How does "hierarchical deterministic wallet" work?

I'm reading Bitcoin and Cryptocurrency Technologies. This book talks about how "hierarchical deterministic wallet" works like this:

Here it says private key generation need "k, x, y", but where is x in the equation? I mean, for "y+H(k||i)", what does it have to do with the "x"?

Hierarchical Deterministic (HD) wallets are described in BIP-32. There are a number of technical aspects to this, so for the simplicity of this answer, I'll only talk about deriving a child private key from a parent private key, using non-hardened derivation.

To keep the syntax similar to your screenshot, let `y` be the parent private key, so that `g^y` is the parent public key. In BIP-32 HD, we don't just use `y` though, we also need the chain code for `y`. They call it a random value, but in practice it is computed in a deterministic way, so that it can be retrieved later. Let's call this `k`, as the purpose in the screenshot seems to be similar.

To derive child `i`, we compute (simplified):

``````I = HMAC-SHA512(k, g^y || i).
``````

where `k` is used as a secret to compute the HMAC function.
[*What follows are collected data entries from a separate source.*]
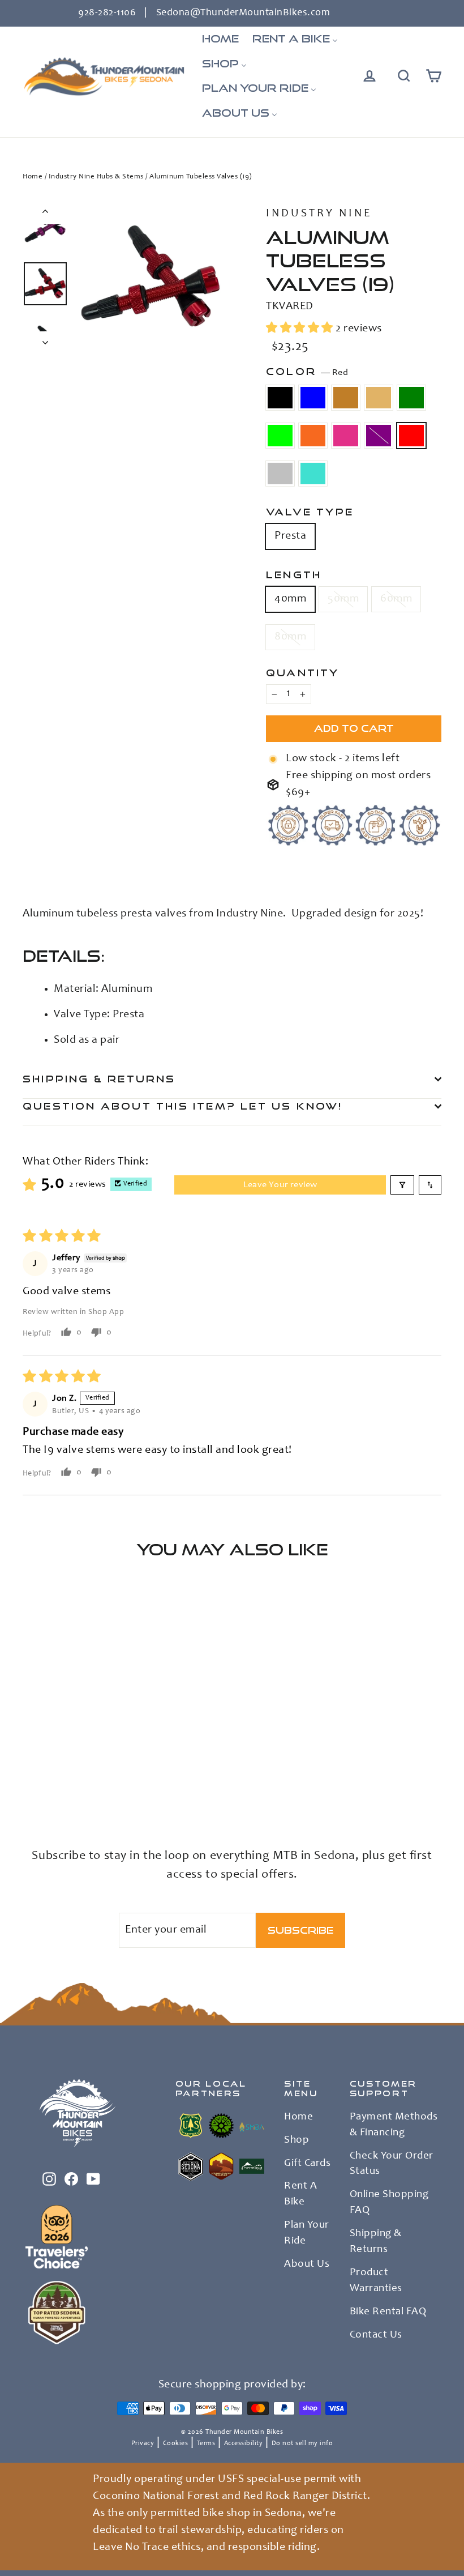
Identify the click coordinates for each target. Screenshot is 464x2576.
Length (293, 574)
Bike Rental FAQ (388, 2312)
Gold (378, 397)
In the screenshot they simply hashed the two together, which isn't best practice, but may be simpler to understand. They also left out `g^y`, so let's ignore that too.

This value `I` we computed is 512 bits long. Split it in half, and call the left 256 bits `L` and the right 256 bits `R`:

• `R` is the child chain code (which you can ignore if you like), used to derive children of this child and continue the chain.
• The child secret key is `y + L`.

Because your screenshot simply just computes a hash, you can think of it like directly computing `L` here without computing `R`. It is safe to say that `x` is a typo though. HD derivation only needs the chain code `k` and private key `y` to compute the child private keys.